- What to produce -
Further down are entries; set down exactly and only the lines from the one with "Task: Clear the search box text" up to and including the one with "Task: Open the Content Liste menu item", dropping each picture.

______________________________

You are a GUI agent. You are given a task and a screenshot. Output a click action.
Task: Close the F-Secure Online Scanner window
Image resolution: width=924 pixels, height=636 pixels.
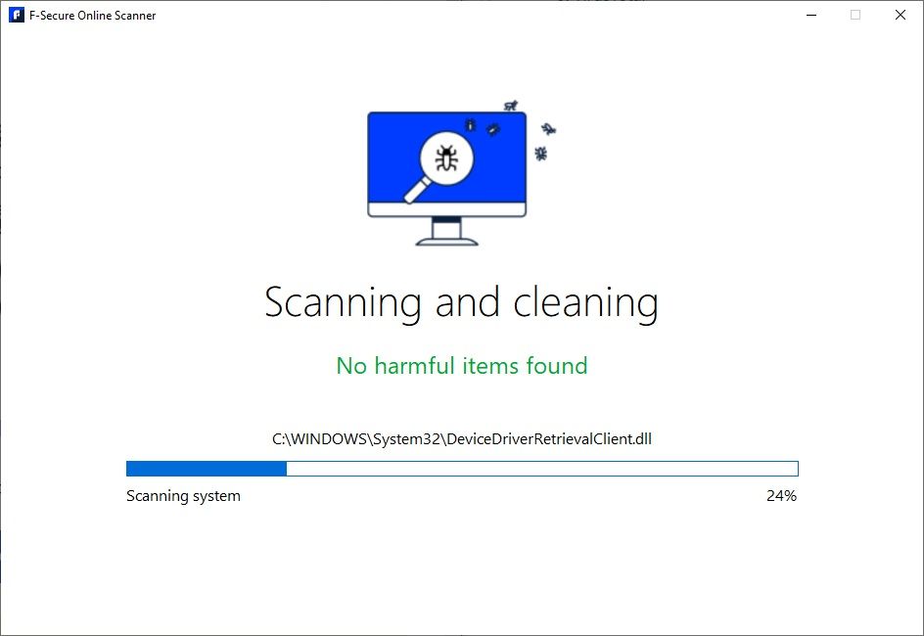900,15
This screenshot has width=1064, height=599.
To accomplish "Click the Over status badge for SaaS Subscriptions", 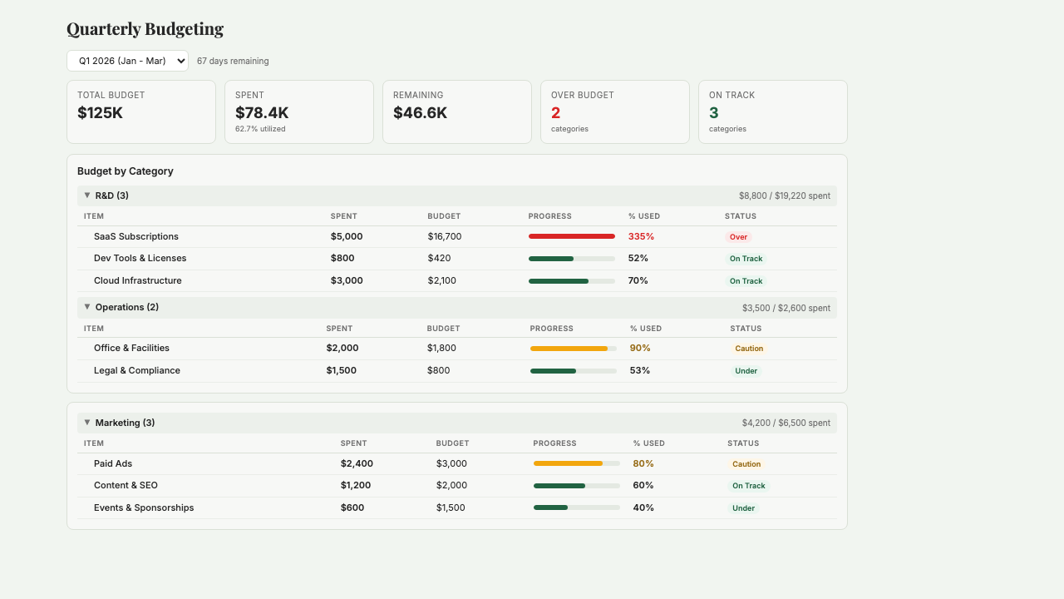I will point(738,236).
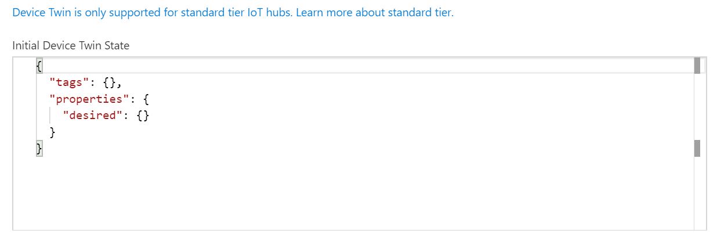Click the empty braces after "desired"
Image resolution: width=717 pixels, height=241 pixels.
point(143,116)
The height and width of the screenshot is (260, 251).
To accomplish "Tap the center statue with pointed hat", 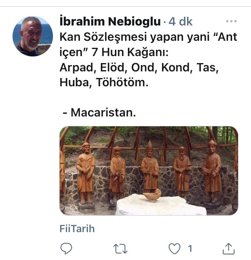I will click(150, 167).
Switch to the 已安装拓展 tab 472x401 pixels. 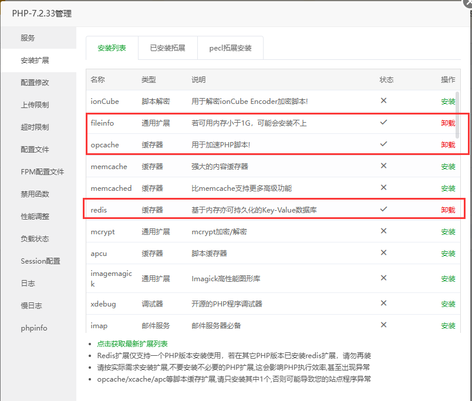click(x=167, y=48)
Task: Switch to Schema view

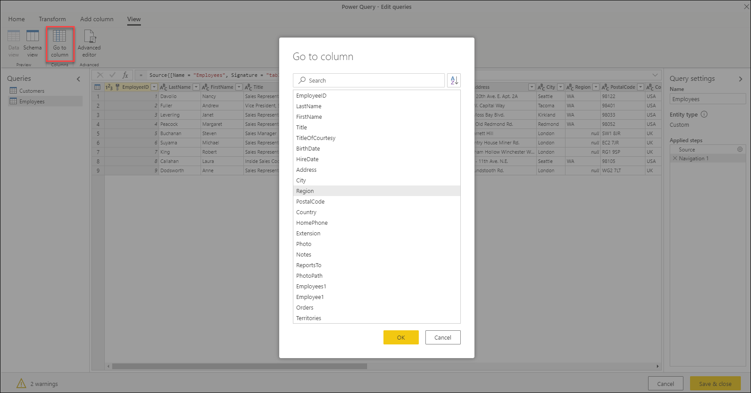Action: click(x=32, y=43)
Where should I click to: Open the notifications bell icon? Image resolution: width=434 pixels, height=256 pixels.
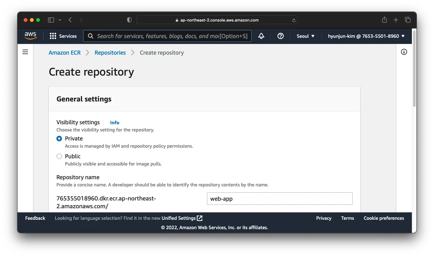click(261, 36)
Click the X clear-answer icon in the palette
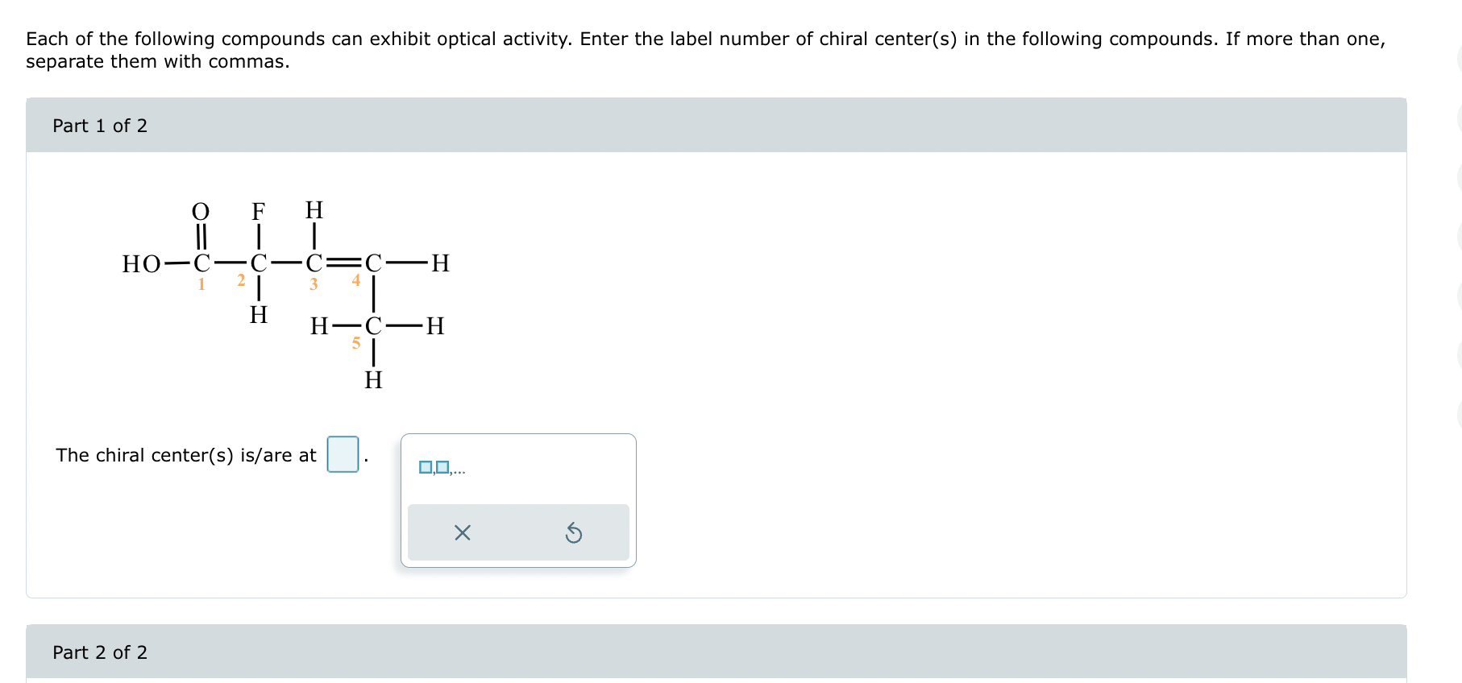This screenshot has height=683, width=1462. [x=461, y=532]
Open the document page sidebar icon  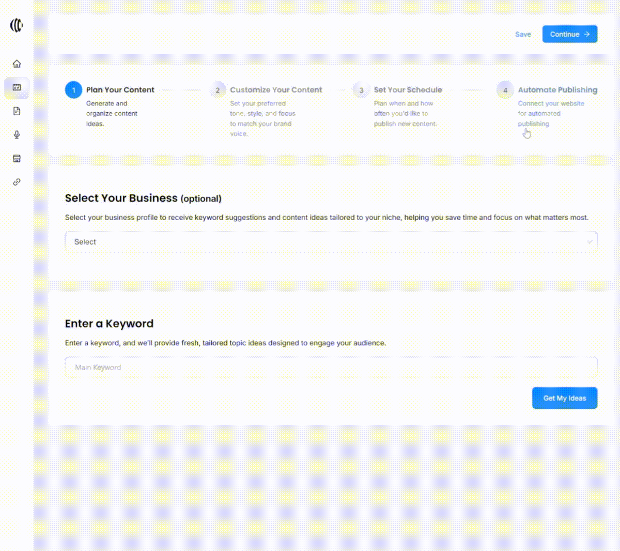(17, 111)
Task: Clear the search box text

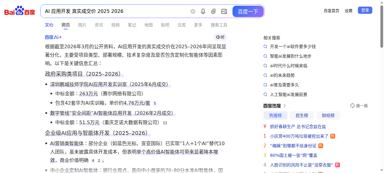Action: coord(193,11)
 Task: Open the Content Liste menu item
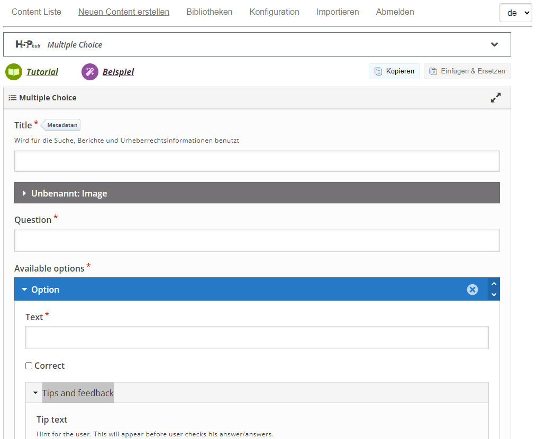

______________________________

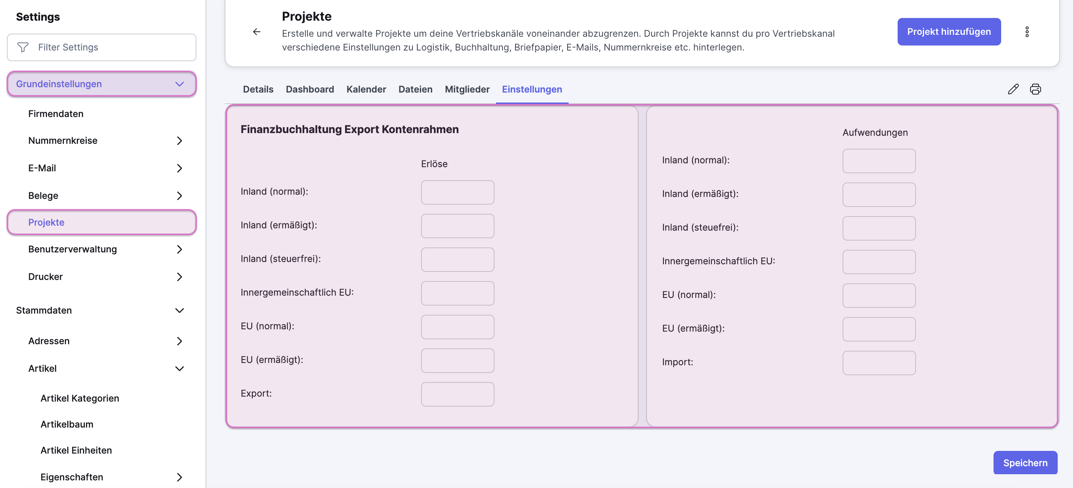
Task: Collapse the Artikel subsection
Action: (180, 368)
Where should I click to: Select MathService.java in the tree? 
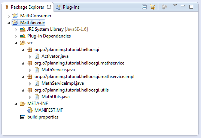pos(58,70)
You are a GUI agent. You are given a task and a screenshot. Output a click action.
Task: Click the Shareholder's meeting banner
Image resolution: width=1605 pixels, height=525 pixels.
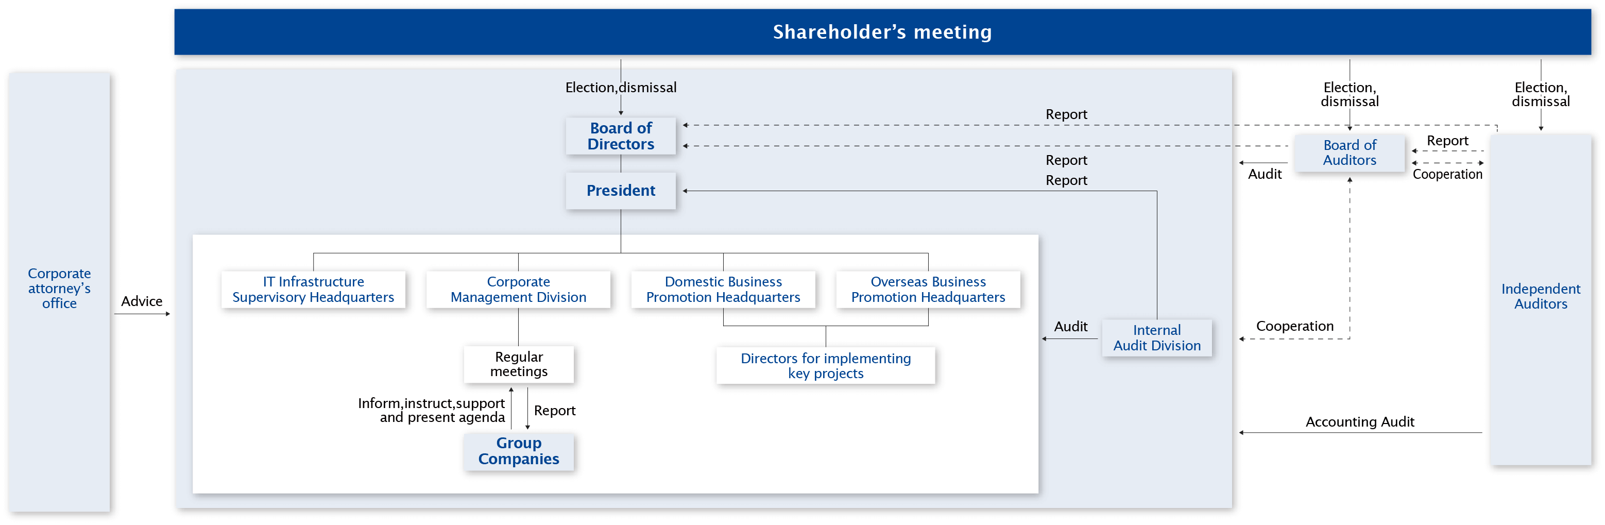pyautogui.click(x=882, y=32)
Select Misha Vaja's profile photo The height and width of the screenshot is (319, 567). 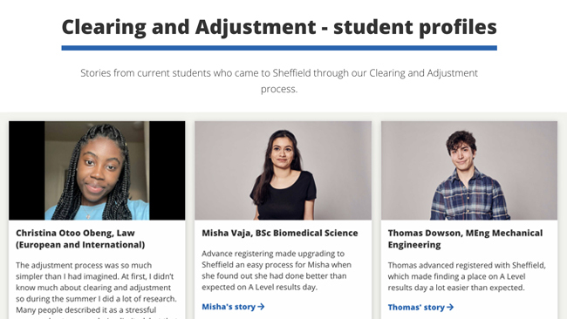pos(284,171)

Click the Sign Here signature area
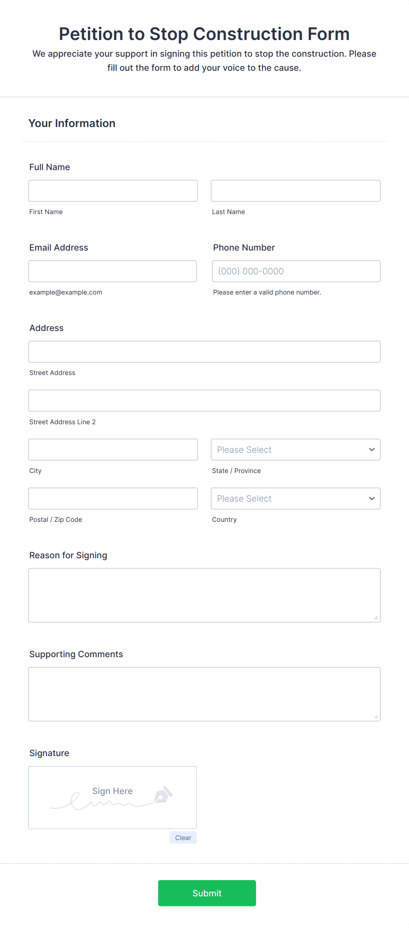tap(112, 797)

______________________________

- Solution below -
Task: Clear the search box text

Action: coord(193,11)
 Task: Open the Content Liste menu item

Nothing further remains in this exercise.